Lessons in Retirement Income Planning From a Submarine

March 01, 2017

Planning for retirement income is hard.  When it comes to Saving for retirement, everyone seems to have an opinion on the best hot stock pick, the next tech stock, the right mix of bonds/stocks, etc.  The media is not short on ideas and it seems every neighbor has a nephew that can manage your investments for you!

When it comes to Income Planning in retirement, there are far less opinions and a lot more silence.  Consequently, it can help to look to academic research (of which there is plenty). It also pays to get creative inspiration from other wisdom sources, such as the Navy.  In particular, submarines offer a particular piece of wisdom that can directly affect your retirement income strategy.
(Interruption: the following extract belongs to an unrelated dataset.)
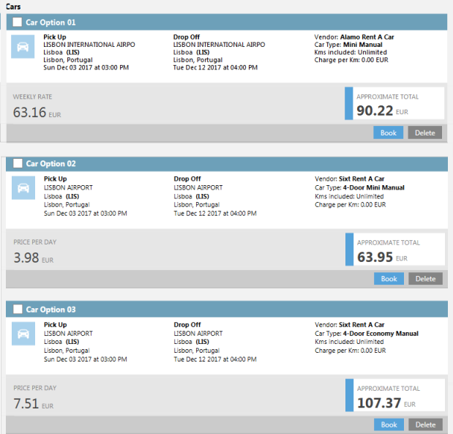Image resolution: width=453 pixels, height=434 pixels.
Task: Click the 90.22 EUR approximate total
Action: [x=381, y=111]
“A place for everything and everything in its place.”  You see, on a submarine, success is driven by purpose and discipline.  When your space is confined, every single item needs to have a purpose and a place.  It takes discipline, planning, and a strategy to ensure that the mission is carried out smoothly.  Efficiency and purpose are intertwined and directed by a guiding strategy.  Every item in the submarine finds its purpose and place within this guiding strategy.

“A place for everything and everything in its place.”  Or to put it in financial planning terms, “Strategy drives the purpose and every dollar has a purpose and a timeframe.”  In retirement income planning, every dollar has to have a job.  That job could be to provide contractually guaranteed lifetime income.  Another dollar could have the job of providing for long-term care.  This dollar over here could be directed towards potential Long-Term Growth to provide for inflation adjustments later in retirement.  That dollar over there could be assigned to being taking care of heirs and estate planning. 

Regardless of how it actually plays out, every dollar needs a purpose and a time frame in which to accomplish its purpose.  And like the submarine, each dollar finds its purpose through the overall guiding strategy.  This strategy should be focused around the main objective, “providing retirement income.”  The strategy should also include contingency plans such as accounting for inflation, reducing risk, providing for a longer time horizon, using each asset class to the best of it’s abilities, and providing for heirs in a way that you see fit.

As mentioned above, we can gain wisdom from other areas of life, and we can lean heavily on available research to construct an appropriate guiding strategy for your retirement income planning.  It is not enough to have an idea of a goal, accumulate the resources needed to reach that goal, and call it done.  A guiding strategy informs us as financial planners and you as client the best possible way to make every dollar count.  A guiding strategy should be based on the best research and not just on our opinions.  A guiding strategy can make the mission successful.  Without it, the ship is aimless.  Don’t you think your wealth deserves such a strategy?